I would grow fleece vine aka Silver Lace Vine, botanically named Polygonum aubertii - this vine is amazing, and when in bloom, looks like a snow bank. It is a quick-growing vine and not expensive, and should be hardy in your area with lots of mulch. It does well in shade.
They really do! I was a young kid when friends of my parents were building a home and they hadn't yet installed a bathroom. When we visited and the time came that I had to "go" my mom took me to the outhouse. What a shock! I was so afraid I'd fall in but that seems to be a common fear with little kids.
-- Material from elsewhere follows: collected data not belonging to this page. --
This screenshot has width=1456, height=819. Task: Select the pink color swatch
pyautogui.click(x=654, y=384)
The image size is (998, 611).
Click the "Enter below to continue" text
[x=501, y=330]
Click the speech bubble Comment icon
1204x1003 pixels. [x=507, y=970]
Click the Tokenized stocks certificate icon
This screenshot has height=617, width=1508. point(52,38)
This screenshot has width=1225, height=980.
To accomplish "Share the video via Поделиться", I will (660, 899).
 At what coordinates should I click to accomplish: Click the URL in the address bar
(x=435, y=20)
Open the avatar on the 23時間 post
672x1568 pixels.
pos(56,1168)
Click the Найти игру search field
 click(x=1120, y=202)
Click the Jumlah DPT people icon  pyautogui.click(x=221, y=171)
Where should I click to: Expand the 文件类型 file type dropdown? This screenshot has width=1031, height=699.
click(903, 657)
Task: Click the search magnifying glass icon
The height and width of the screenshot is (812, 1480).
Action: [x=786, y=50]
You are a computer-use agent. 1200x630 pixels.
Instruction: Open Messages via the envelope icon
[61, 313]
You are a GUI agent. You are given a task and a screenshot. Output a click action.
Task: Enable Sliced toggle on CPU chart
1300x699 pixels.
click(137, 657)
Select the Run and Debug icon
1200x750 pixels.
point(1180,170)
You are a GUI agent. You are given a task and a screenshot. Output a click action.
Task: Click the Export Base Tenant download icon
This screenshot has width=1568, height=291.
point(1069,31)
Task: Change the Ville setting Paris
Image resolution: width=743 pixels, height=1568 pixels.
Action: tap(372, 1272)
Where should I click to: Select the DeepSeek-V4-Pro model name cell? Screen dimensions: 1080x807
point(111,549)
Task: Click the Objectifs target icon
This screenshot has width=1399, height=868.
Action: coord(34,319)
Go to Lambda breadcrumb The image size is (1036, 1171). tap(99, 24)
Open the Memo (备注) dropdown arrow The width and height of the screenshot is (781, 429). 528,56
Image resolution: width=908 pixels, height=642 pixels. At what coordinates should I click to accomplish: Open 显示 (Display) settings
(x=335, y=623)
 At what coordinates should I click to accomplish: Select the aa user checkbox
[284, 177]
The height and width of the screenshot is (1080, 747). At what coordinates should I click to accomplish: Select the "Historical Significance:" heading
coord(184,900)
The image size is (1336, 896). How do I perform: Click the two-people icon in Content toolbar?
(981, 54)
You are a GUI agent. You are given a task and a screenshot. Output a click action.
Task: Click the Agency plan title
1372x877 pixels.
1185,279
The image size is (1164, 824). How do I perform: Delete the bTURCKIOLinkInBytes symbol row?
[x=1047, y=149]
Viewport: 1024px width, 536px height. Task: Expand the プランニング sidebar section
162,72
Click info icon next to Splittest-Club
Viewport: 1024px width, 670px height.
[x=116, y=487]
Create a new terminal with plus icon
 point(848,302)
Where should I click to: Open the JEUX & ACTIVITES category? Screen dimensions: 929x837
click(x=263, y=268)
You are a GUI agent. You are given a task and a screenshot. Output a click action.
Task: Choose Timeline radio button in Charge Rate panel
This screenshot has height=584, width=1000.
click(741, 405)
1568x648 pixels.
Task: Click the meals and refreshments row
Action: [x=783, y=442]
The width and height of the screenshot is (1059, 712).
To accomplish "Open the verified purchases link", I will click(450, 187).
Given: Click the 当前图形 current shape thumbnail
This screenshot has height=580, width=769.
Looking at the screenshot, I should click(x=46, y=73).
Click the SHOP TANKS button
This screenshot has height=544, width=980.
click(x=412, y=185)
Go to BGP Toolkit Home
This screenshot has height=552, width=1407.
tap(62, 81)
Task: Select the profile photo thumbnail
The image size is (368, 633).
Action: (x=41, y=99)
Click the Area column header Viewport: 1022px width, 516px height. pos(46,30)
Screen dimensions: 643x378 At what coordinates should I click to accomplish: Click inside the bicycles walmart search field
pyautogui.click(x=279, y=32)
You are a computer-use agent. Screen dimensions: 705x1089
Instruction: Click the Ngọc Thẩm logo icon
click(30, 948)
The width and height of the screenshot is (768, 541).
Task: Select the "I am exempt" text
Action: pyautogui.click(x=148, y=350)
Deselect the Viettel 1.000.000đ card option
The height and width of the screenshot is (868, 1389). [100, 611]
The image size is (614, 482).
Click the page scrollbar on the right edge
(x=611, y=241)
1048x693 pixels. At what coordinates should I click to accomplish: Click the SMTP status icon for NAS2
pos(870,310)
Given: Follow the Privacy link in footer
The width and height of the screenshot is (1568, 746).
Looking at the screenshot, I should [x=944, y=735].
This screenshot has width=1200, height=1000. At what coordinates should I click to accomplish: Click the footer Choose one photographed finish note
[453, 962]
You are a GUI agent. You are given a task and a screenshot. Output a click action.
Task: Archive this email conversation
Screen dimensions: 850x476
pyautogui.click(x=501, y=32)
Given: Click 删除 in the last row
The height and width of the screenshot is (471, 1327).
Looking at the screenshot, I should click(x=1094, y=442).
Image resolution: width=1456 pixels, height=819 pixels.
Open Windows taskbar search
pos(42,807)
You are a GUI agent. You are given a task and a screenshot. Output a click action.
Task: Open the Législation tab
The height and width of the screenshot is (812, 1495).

I did avail myself of this one, on the Gaspe Peninsula of Quebec. What a lovely view it has.
I have to agree with Arlene. My family was from the sountern Appalachian Mtns. and so outhouses were at most of my relatives because they had no indoor plumbing back then. One did have a pump at the sink but most of them, you still had to go outside to even get water. My cousin was 8 before she ever saw a toilet and cried when she did because she was "afraid" of it. LOL
Anyway, you already have the structure, albeit needing some repair, so why not make it useable? No, you don't have to dig a hole and no it won't smell, but there are advantages beyond just an extra toilet. Here is a video of a company that makes composting toilets. They make all kinds but what you'd want is the first one they show - a self contained unit.
You can cover each "trip" with dirt, saw dust, wood ash from a fireplace, or peat (which they say is best) or any combination. That blocks the odor and starts the composting process. It works better if there is a drain at the bottom for the urine but it will work either way.
Now you have an extra toilet at your cabin and an easy free way to make compost for any flowers or garden you want. Oh and yeah you could still store rakes in there too, just hang them from the walls.
Wow, it's already May and I'm still waiting for winter to go away! As far as making it useable, I'm just too old for that now. I like indoor plumbing. I thought of hollyhocks (that's what I remember too) but I'm not sure they'll live in the sandy soil. Silver lace vine might work. I have one at home here but it doesn't really get enough sun to thrive very well. Whatever I plant, I'm guessing if its roots get down below the shed it will flourish even if the base is in sand. Once we get rid of this never ending winter I'll be up there and get some pics and post them. Meanwhile, thanks for the ideas ('cept that one of using it LOL).
Second place we bought had a larger outhouse not far from road. So I made it into a bus waiting stop for my kids. During the winter it was handy to keep them out of bad weather. Haven't even seen one since I moved to Fl.